DUBLIN, Ohio, April 17, 2013 /PRNewswire/ -- The Wendy's Company (NASDAQ: WEN) today announced that its indirect wholly owned subsidiary, Wendy's International, Inc., has entered into an agreement to refinance its existing credit facility. Subject to certain closing conditions, the Company expects the transaction to close on May 16, 2013.

(Logo: http://photos.prnewswire.com/prnh/20120831/MM66742LOGO )

The Company expects this refinancing to generate more than $19 million in ongoing annual interest expense savings, in addition to the approximately $30 million in ongoing annual net interest expense savings from the Company's 2012 refinancing. Based on current market conditions, the refinancing represents a year-over-year reduction in interest expense of approximately 175 basis points.
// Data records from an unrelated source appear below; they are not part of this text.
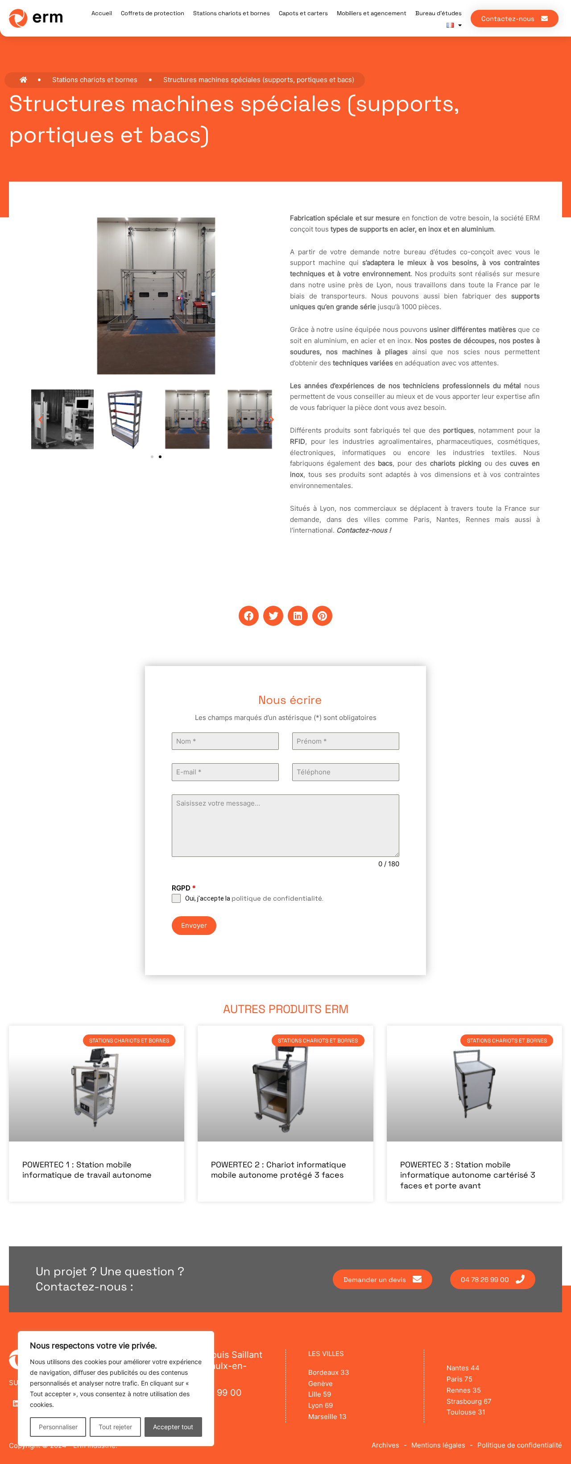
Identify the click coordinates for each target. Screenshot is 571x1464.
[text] (285, 718)
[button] (41, 419)
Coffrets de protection (152, 13)
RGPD (184, 888)
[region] (116, 1388)
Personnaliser (58, 1427)
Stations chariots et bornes (231, 13)
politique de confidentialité (277, 898)
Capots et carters (303, 13)
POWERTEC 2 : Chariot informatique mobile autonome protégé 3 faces (278, 1169)
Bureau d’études (438, 13)
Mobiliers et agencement (371, 13)
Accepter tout (173, 1427)
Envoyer (194, 925)
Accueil (101, 13)
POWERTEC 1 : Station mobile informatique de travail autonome (87, 1169)
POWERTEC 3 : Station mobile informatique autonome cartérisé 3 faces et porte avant (467, 1175)
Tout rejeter (115, 1427)
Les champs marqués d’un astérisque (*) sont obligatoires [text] (286, 717)
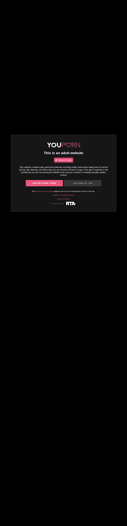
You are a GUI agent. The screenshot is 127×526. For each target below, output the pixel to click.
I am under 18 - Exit (82, 183)
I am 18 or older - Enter (44, 183)
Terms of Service (63, 199)
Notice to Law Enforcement (63, 195)
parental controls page (44, 191)
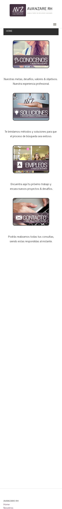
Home (6, 504)
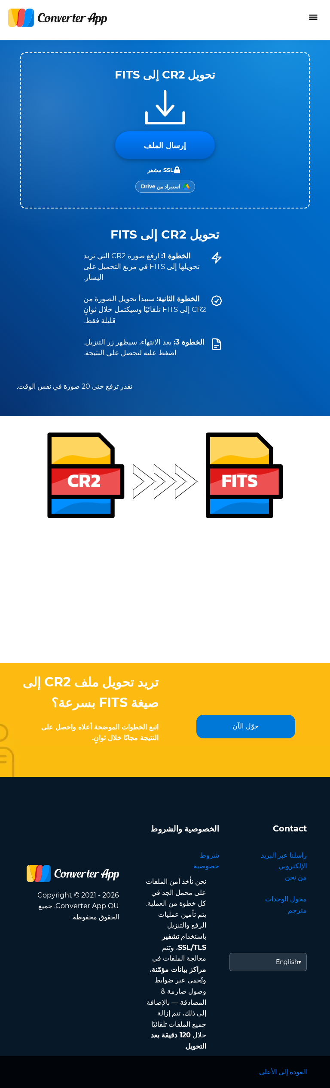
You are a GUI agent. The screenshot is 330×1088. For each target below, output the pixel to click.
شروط (209, 855)
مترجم (297, 910)
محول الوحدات (286, 899)
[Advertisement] (165, 595)
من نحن (296, 877)
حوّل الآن (245, 726)
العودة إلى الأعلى (283, 1072)
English (287, 962)
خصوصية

Details of the refinancing are as follows:

  • Refinancing of $350 million of the approximately $1,119 million senior secured Term Loan B into a new senior secured Term Loan A, which will have an interest rate margin of 2.25 percent for Eurodollar rate loans (and no floor) and will mature in May 2018, one year earlier than the Term Loan B.
  • Extension of the maturity of the $200 million revolving credit facility by one year (from May 2017 to May 2018).  
  • Repricing of the remaining Term Loan B balance of approximately $769 million by reducing the interest rate margin from 3.5 percent to 2.5 percent for Eurodollar rate loans and by reducing the floor from 1.25 percent to 0.75 percent for Eurodollar rate loans.

The refinancing does not contain any material changes to existing covenants or other terms of the credit facility, beyond those described above. The Company anticipates certain fees and noncash expenses associated with the transaction, but does not expect to incur any prepayment premiums as a result of the refinancing. The Company expects to maintain its current leverage ratios as a result of the refinancing.